Mittlerweile war der Türe mit dem Eichenbaum so zugesetzt worden, daß sie jeden Augenblick in Stücke gehen konnte. Noch einmal erfolgte ein heftiges Anrennen, und die Räuber hatten den Eingang freigelegt. Mit einem Beil in der Hand trat ihnen Hübges mutig entgegen, doch die Übermacht trieb ihn mit Stößen und Schlägen zurück. Etwa zehnmal wurde mit losem Pulver in die Küche hineingeschossen, so daß sich alles in schwarzen Rauch hüllte. Mehrere Räuber stürzten sich auf Hübges, rangen mit ihm, um ihn auf den Erdboden zu werfen, aber erst dann unterlag er, nachdem ihm einer mit einem Stuhlbein drei- oder viermal auf den Kopf geschlagen hatte. Während man ihn fesselte, stellten sich mehrere Kerle auf den Rücken, so daß er vermeinte, sterben zu müssen. Seine Frau hatte man gleichzeitig ergriffen und ihr Hände und Füße gebunden. Ebenso erging es dem Knecht und der Magd. Dann durchwühlten die Räuber alle Schränke und Kasten und rafften alles zusammen, was ihnen wertvoll vorkam. Auch die beste Leinwand wurde zum Haus hinausgetragen. Fortwährend drohte man dem Besitzer an, ihn „in Öl zu braten“, wenn er nicht den Ort nenne, wo er sein Geld aufbewahre.

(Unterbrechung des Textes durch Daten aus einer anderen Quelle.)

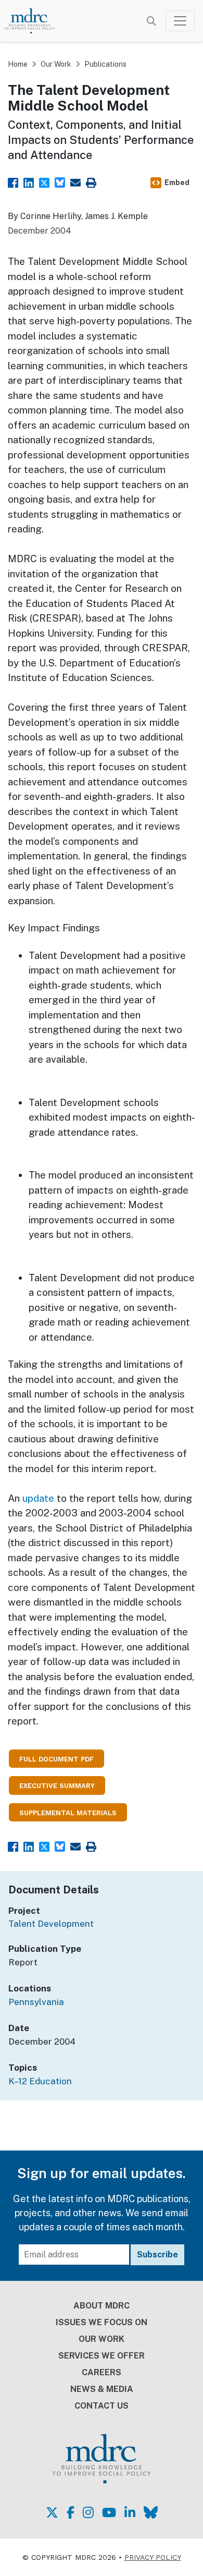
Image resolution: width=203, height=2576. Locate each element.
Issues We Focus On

Hübges ließ sich aber nicht einschüchtern, doch, da der Kerle so viele waren, fand man seine Ersparnisse im Bettstroh. Einer, wohl der Anführer der Bande, stand während des ganzen Vorgangs abseits und sagte nur wiederholt: „Geschwind, macht voran!“ Zuletzt, als man schon das Haus verlassen wollte, trat noch einer auf den gefesselten Hübges zu und fragte: „Bauer, hast du noch Geld in deiner Hose?“ Ohne eine Antwort abzuwarten, durchsuchte er die Taschen und nahm alles heraus, was darin war. Der Anführer sprach sodann: „Nun haben wir genug getan. Nun mögen andere kommen.“

Es fand sich später, daß die Räuber auch zwei Gewehre, darunter das, welches im Vorhaus versagte, die Sattelpistolen, sowie Pulver und Blei mitgenommen hatten. Daß man die Räuber später einfing oder wenigstens einen Teil des gestohlenen Gutes zurückschaffte, wird nicht berichtet. Nach mündlicher Überlieferung fand man von allem nie eine Spur.